MUC1 promotes the proliferation and invasion of lung cancer cells by regulating PI3K/AKT pathway
摘要
Mucin 1 (MUC1) has been found to be significantly up-regulated in various types of cancer. However, the precise role and underlying mechanisms of MUC1 in lung cancer remain elusive. In this study, MUC1 expression was markedly elevated in lung cancer tissues and cell lines. Patients with low MUC1 expression showed improved overall survival rates compared to those with high expression levels. Additionally, knockdown of MUC1 significantly inhibited the viability and proliferation of A549 and H1299 cells, as demonstrated by CCK-8, EdU and colony formation assays. Flow cytometry analysis revealed that down-regulation of MUC1 induced apoptosis, decreased the protein expression levels of Bcl-2, and increased the expressions of Bax, caspase-3 and caspase-9 in both cell lines.
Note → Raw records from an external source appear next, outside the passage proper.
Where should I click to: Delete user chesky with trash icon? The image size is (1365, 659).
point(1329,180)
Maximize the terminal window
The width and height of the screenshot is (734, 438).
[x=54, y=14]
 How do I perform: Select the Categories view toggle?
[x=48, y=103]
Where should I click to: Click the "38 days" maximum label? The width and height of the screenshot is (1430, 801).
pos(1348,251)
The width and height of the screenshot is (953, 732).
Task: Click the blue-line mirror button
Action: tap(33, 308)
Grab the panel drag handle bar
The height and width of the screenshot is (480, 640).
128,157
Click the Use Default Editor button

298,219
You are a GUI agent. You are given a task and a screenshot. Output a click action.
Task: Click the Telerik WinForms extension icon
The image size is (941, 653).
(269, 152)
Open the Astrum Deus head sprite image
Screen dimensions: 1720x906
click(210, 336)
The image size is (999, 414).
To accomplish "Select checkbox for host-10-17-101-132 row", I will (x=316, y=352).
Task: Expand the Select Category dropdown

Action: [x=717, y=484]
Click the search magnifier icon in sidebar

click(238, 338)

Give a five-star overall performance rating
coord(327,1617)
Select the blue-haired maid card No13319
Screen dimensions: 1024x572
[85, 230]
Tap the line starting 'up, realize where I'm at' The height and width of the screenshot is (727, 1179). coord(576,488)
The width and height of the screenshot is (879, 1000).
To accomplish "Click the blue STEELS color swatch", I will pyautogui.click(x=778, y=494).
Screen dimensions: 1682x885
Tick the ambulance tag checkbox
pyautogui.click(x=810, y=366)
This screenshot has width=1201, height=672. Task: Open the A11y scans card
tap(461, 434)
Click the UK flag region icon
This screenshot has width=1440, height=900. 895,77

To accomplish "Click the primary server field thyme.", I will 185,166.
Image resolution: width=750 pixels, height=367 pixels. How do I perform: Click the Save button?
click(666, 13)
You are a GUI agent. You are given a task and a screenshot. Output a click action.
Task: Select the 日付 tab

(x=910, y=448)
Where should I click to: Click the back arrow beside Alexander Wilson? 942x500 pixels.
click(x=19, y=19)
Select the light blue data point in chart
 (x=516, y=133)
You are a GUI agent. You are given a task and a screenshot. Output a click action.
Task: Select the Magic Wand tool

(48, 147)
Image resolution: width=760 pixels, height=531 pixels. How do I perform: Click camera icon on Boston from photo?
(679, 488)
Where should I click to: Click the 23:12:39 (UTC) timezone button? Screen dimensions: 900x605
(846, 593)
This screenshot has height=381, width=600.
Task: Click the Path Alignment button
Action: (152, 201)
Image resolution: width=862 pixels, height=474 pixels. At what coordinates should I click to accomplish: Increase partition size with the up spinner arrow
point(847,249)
Additionally, wound healing, Transwell migration and invasion assays indicated that down-regulation of MUC1 suppressed the migration and invasion capacities of A549 and H1299 cells, while also reducing the expression levels of MMP-2, MMP-9 and COX-2. Moreover, sh-MUC1 inhibited the epithelial-mesenchymal transition (EMT) progress in both cell lines. Interestingly, low MUC1 expression was associated with reduced activation of the PI3K/AKT signaling pathway. As expected, over-expression of MUC1 exerted the opposite effects. Furthermore, the PI3K/AKT inhibitor LY294002 enhanced the effects of sh-MUC1 on the proliferation, apoptosis, migration, invasion and EMT progress, while the activator SC79 partially restored these effects. Finally, down-regulation of MUC1 inhibited the tumorigenesis in nude mice by modulating the PI3K/AKT signaling pathway. To conclude, these findings suggested that MUC1 played an important role in lung cancer progression, potentially through the PI3K/AKT pathway. This positioned MUC1 as a molecule worthy of further investigation for its therapeutic potential.